Yesterday in the province of Ontario a bill was introduced, if it was passed it will do the following:
- The proposed act would, if passed, remove legal barriers so that more kids in the care of children's aid societies (CASs) could be adopted. Currently, 75 per cent of these kids have legally-binding court orders preventing them from being adopted.
- The legislation would also, if passed, allow 16- and 17-year-olds who have left care to return to the CAS and be eligible for financial and other supports until the age of 21. Currently, this only applies to youth who remain in care until age 18.
- Reducing the waitlist for homestudies and establishing standard timelines
- Making it easier for youth to attend college or university by exempting CAS financial support from OSAP applications, meaning it would not count as income
- Doubling the number of Adoption Resource Exchanges -- forums that match adoptive families with children needing adoption -- across Ontario
- Making it easier to find comprehensive information online about public, private and international adoptions
- Working with CASs and First Nations so Aboriginal children and youth in care remain connected to their communities and cultural traditions through more frequent use of customary care arrangements.

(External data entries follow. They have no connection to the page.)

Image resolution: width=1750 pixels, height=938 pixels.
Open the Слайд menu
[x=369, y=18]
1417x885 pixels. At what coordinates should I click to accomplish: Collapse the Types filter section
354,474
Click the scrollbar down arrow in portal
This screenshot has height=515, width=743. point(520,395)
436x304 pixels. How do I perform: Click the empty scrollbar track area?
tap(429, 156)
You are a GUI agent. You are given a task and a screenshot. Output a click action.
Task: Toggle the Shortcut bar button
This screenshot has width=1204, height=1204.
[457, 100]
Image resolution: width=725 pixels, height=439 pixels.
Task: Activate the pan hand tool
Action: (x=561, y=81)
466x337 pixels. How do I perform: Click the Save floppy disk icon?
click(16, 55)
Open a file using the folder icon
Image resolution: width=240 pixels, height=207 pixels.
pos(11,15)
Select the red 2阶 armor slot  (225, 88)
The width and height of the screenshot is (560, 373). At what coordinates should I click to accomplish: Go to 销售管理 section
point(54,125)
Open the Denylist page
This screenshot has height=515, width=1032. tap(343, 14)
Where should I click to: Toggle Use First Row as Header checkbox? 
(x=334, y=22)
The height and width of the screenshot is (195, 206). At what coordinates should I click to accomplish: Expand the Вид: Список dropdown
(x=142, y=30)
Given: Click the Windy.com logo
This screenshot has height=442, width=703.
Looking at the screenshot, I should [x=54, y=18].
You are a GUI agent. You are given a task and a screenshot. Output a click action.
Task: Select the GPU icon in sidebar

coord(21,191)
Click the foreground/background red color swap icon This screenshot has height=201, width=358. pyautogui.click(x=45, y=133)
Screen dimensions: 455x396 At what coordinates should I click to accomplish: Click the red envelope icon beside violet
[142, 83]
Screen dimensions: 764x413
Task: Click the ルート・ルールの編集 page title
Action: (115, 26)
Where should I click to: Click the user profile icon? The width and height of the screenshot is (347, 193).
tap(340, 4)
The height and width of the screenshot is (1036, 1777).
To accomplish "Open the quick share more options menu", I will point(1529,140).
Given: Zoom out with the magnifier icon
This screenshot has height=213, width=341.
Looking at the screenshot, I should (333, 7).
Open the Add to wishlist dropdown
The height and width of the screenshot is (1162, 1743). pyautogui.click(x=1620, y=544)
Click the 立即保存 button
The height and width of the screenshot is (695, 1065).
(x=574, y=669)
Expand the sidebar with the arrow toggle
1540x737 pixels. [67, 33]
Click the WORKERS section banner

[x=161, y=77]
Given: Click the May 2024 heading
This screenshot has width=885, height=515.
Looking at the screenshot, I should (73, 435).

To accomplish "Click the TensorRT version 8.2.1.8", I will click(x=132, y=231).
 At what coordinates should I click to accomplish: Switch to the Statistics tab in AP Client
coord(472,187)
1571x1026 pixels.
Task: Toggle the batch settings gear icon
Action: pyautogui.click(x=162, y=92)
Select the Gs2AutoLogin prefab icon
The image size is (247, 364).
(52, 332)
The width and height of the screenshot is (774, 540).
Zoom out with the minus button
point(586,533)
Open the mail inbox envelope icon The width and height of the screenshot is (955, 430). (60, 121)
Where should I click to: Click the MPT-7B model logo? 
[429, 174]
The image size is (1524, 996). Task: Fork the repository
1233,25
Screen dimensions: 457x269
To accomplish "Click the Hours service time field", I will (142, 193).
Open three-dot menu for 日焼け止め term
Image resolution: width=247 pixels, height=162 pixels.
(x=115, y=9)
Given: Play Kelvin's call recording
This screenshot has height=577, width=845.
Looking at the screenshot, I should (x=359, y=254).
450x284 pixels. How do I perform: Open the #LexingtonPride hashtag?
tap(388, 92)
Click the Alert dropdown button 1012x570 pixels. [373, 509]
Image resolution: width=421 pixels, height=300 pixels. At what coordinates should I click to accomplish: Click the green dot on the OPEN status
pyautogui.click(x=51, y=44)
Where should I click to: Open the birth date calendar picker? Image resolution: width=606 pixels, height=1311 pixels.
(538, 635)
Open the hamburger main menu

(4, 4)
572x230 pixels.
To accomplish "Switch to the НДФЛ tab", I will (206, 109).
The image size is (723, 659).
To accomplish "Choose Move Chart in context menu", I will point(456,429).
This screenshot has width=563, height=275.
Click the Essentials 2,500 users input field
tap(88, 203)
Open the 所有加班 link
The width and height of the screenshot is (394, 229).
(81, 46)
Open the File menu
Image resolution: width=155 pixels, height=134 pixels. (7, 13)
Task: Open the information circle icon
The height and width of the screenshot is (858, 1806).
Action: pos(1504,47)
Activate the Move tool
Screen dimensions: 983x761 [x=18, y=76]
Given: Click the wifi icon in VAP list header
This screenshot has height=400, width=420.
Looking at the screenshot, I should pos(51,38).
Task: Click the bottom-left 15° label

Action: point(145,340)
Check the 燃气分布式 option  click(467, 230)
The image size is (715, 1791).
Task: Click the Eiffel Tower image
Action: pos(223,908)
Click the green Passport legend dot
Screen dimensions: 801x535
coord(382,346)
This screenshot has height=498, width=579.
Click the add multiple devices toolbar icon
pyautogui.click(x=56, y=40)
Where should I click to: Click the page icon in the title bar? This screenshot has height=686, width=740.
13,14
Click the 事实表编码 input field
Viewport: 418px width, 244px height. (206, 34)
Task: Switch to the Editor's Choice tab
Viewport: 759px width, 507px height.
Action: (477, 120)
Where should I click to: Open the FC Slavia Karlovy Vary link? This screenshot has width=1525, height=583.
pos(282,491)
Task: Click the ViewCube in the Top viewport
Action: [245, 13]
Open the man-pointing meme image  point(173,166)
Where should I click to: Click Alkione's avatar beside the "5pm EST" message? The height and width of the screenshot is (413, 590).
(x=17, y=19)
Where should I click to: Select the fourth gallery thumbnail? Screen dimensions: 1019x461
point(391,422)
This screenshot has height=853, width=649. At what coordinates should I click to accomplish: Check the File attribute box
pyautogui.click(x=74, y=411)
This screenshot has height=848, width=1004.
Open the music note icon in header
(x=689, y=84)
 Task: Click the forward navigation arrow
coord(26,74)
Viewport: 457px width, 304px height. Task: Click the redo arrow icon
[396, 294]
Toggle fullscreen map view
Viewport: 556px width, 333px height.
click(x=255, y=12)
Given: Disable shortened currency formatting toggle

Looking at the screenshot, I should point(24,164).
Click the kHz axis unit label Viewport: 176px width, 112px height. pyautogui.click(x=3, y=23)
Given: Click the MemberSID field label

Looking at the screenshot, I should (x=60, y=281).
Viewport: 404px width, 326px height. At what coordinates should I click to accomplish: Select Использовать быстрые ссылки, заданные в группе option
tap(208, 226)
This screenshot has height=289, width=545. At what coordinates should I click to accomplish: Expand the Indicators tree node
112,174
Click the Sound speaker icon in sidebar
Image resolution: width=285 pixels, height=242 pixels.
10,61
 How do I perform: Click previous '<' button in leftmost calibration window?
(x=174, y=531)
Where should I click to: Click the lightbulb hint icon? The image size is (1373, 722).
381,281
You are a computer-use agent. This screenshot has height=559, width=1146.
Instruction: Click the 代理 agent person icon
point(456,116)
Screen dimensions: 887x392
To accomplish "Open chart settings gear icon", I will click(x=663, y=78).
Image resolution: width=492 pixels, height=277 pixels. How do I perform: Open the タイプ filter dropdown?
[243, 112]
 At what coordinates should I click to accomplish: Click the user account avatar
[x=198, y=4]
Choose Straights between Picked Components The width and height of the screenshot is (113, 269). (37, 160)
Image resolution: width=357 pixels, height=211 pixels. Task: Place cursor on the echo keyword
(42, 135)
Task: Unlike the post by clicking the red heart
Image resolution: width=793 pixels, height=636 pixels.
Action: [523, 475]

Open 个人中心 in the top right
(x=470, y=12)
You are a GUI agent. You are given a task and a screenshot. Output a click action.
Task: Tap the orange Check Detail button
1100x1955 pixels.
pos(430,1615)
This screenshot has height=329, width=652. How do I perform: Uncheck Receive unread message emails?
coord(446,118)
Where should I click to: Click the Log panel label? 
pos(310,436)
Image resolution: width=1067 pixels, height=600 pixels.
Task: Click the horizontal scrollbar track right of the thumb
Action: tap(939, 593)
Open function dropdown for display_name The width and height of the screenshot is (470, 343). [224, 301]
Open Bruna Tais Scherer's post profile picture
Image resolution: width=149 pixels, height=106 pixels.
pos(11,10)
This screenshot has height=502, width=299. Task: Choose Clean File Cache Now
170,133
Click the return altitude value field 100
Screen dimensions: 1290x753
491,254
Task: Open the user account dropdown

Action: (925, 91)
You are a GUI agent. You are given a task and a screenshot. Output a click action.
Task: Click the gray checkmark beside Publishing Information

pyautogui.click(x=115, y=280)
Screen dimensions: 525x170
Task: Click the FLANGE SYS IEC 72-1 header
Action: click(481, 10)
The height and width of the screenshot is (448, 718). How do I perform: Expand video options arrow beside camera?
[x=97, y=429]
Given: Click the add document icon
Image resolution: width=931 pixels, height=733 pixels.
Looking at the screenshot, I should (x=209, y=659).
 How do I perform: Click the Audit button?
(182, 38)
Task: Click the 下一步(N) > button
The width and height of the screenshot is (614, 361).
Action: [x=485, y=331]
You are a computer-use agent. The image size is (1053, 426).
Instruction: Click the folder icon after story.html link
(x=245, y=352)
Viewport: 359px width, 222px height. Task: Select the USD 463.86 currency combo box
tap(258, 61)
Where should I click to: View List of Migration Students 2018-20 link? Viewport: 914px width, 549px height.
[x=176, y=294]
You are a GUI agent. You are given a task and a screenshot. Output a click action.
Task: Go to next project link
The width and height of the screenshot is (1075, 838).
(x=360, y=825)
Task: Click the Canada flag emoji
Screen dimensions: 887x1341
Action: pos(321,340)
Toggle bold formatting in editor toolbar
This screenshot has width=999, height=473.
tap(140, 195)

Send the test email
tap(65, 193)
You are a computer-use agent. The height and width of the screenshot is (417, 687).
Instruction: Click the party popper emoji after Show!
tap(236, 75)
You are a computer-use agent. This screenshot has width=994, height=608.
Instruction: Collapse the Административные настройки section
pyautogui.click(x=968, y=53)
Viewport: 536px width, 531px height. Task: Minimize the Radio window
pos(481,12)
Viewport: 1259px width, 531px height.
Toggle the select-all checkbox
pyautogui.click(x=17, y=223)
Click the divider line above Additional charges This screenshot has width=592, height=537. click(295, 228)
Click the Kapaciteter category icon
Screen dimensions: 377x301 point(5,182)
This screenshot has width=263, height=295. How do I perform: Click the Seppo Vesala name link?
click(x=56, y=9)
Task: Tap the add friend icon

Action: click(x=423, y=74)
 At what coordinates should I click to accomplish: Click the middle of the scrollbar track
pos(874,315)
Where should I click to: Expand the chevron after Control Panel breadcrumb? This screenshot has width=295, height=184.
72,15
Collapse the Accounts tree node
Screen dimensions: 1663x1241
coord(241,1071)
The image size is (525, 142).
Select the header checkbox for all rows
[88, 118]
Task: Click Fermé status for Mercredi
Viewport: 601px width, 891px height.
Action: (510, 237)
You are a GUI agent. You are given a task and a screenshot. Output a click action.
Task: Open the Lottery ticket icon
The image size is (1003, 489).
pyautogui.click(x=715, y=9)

I need to say that this is a move in the right direction, it creates some much needed changes to a system that currently moves at the speed of dark but it does nothing to address a variety of other issues such as:
- The lack of a provincial body to match all waiting kids with a waiting families regardless of their location within the province
- The lack of post adoption support for families in the months and years after adoptions are finalized
- The lack of standardization around adoption subsidies especially for families who need to have a parent stay home in order to successfully parent their adopted children.
- The neglecting of the fact that all children, regardless of age need families, families are not just for babies and toddlers.
- The lack of main stream advertising and programs to encourage families from all walks of life to adopt.
- There is a misguided belief that the majority adopted kids need to be the only or youngest children in a family ( albeit in some cases necessary) and that families that have adopted kids should not create large families through adoption
- The fears and racism that exist around creating multi-racial families.
- The lack of honesty about attachment issues and what those can mean for families.
- The lack of therapy and education services pre and post adoption.
- The continued flexibility of the laws around the timelines for kids in care because a social worker feels that the biological parent will get it together this time even though they have not before. When does the childs need for stability come first?
- The breaking up of sibling groups in an attempt to get younger children adopted while older children remain in foster care.
Changing the laws to allow more children to be adopted is a fabulous step but if they cannot easily be matched with adopt ready families what would be the point? What if this bill does not pass before the next election, what if it gets hung up in debate, what if nothing changes, then where will we be?
My kids are here, in a home, loved and cherished, is it so much to ask that all kids have the same right...
2 comments:
Wow. That would be a good set of changes. Are people getting active to influence your representatives to pass it?
Those would be some great changes...a bill like that needs to move a little further west to the Prairie where we have so many of the same problems.